So I’ve inherited that legacy. I adore a bargain.

Stand me in front of a sale rack, and I’m a happy woman. Let me loose in a dollar store and I’m in heaven, not because I need any of the trifles displayed so seductively, but because I perceive them as great and terrific bargains.

But given all that, I’m still a very frustrated lady. That’s because no matter how cautiously I budget — no matter how many moments of triumph I have in finding the world’s greatest buys — I’m foiled by life’s little “gotchas.”

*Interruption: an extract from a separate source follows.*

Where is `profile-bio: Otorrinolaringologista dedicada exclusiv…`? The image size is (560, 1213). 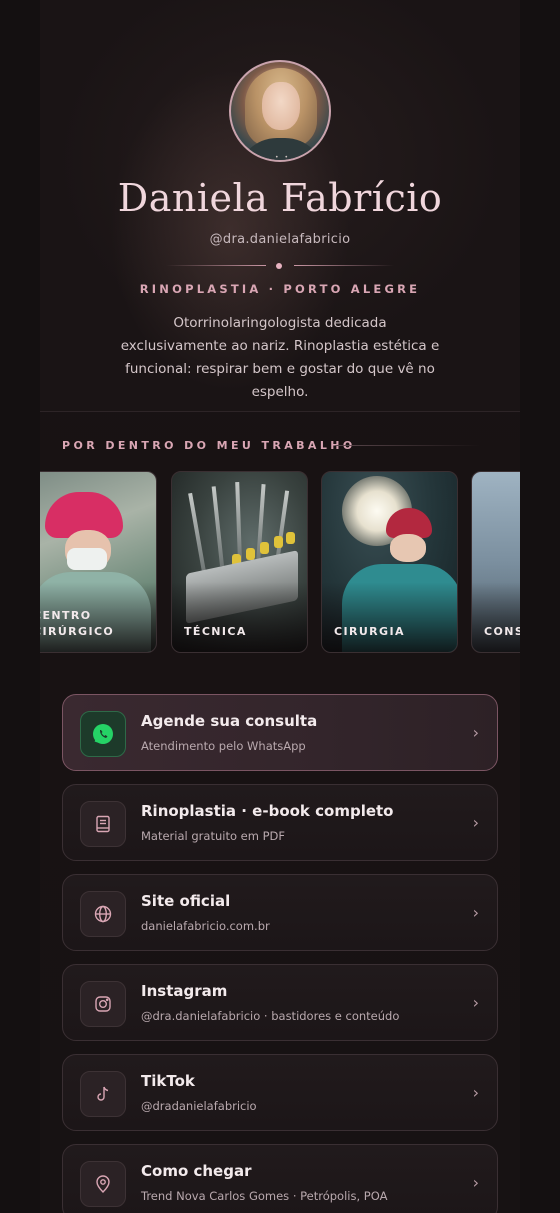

It never fails that just when I’m celebrating some great bargain coup – — — just when the self-congratulatory mood is in full gear — — — the car decides that it’s time for a crisis. Nothing minor, of course.

The most exotic, most daunting, most devilishly tricky carburetor problem – — — the one that costs $560 even to approach – — is upon us.

Goodbye, wonderful new wardrobe, terrific desk chair, runaway weekend. Hello, greasy carburetor part.

I feel jinxed, too, when I swoop down on those vast warehouse bargain Meccas where the paper toweling is at least nine miles from the tuna, and you can’t buy just a few apples.

So I get into the spirit of more, more, more, presumably for less, less, less. I scoop up produce by the bushel and carry it off forgetting that the refrigerator is already bursting at the seams.

Then I watch our seemingly endless supplies of cucumbers, lemons and red peppers grow fuzzy little coats, until they deserve a decent burial and get one. So much for the thrifty bulk cooking…

And that incredible buy on laundry detergent? That colossal bargain on the super-jumbo vessel? I can’t seem to lift it without risking serious spinal injury.

I’m a slow study when it comes to precisely what is a bargain, and what isn’t. Case in point: If the item in question is on the sale rack, and is boldly marked 50 percent off, and if it seems remotely useful or pretty or — — — best of all, worth far more than the ticketed price — — — I must have it. The problem is, that actual need may be overlooked.

The iron I bought at a drop-dead sale price? It dropped dead on the very night I was 10 minutes late for a party and frantically pressing out the wrinkles in my pale blue shirt.

My “bargain” turned out to be out of steam. And my husband, he of the “you get what you pay for” marketplace philosophy, couldn’t help reminding me of that wisdom.

Speaking of that husband, this is a man who pulls into parking lots as a matter of course because of concerns about being ticketed on city streets. Some of our fiercest arguments have been about that “surrender,” as I think of it.

So imagine my delight when, on a recent afternoon, I spotted a perfect parking place practically outside the restaurant where we were having lunch. “Check the time,” my husband cautioned as I proudly fed the meter with quarters. And I did it because his fancy watch was in the shop for repairs, while my cheapie was on my wrist.

We had a long, wonderful lunch. And based on my careful calculations, we arrived back at our parking spot with minutes to spare. Except there, plastered across the windshield, was a parking ticket for $25.

Impossible, I fumed…until I realized that my bargain watch was running 15 minutes slow – — one of its chronic problems.

My husband had the incredible grace not to remind me that you get what you pay for.